Go to the line with "Given: Click into the Nom text field" in the entries below and write out every line from there through the line with "people are talking", exactly and without pictures.

■ THE DATA
━━━━━━━━━━━━━━━━

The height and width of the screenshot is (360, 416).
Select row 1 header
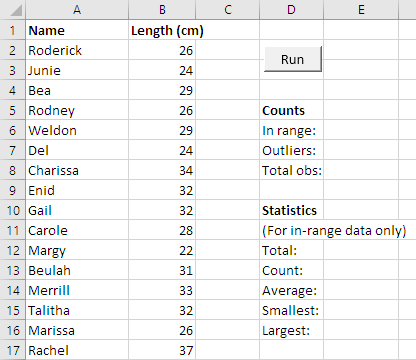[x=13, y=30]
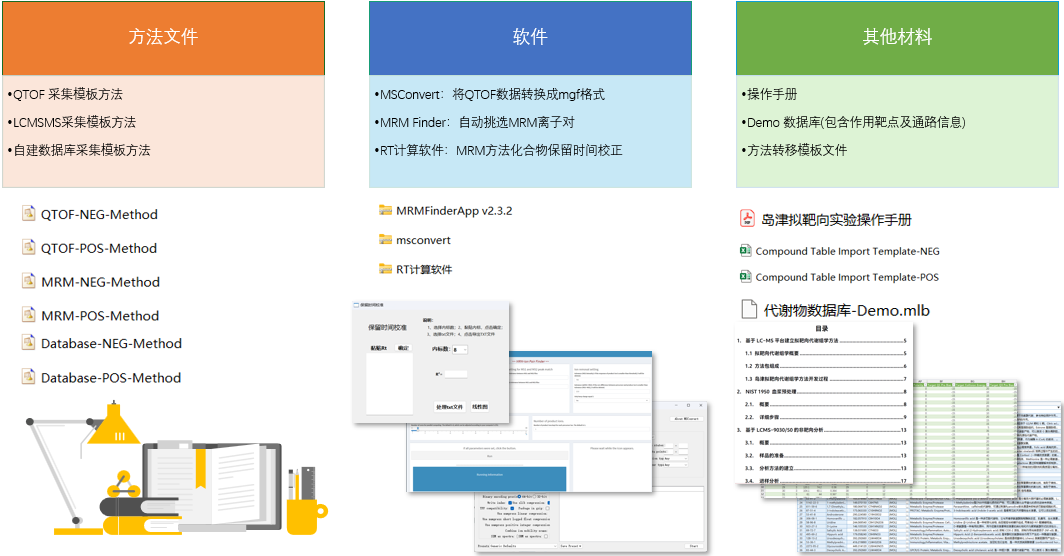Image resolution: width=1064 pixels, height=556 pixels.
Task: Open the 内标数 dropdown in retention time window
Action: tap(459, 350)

━━━━━━━━━━━━━━━━

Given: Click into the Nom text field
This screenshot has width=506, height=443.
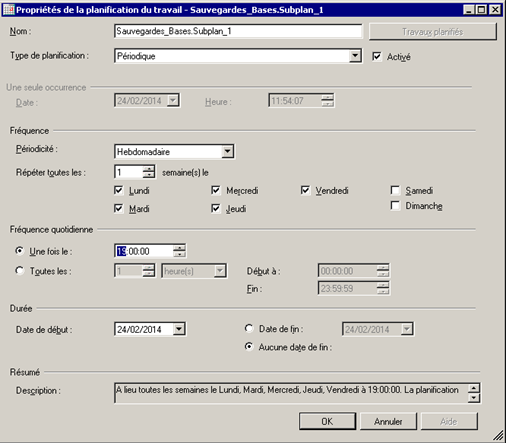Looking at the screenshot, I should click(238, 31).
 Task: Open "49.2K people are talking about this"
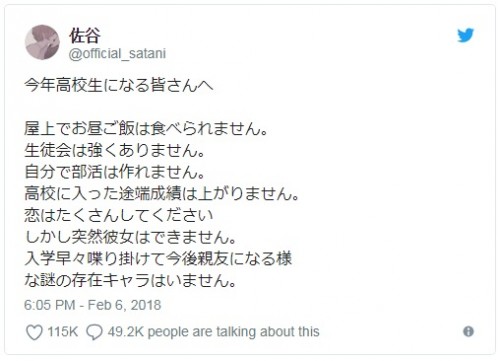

━━━━━━━━━━━━━━━━

■ SOLUTION TO THIS EXERCISE
Given: Click into the Nom text field
This screenshot has width=506, height=443.
Looking at the screenshot, I should click(238, 31).
 Task: Open "49.2K people are talking about this"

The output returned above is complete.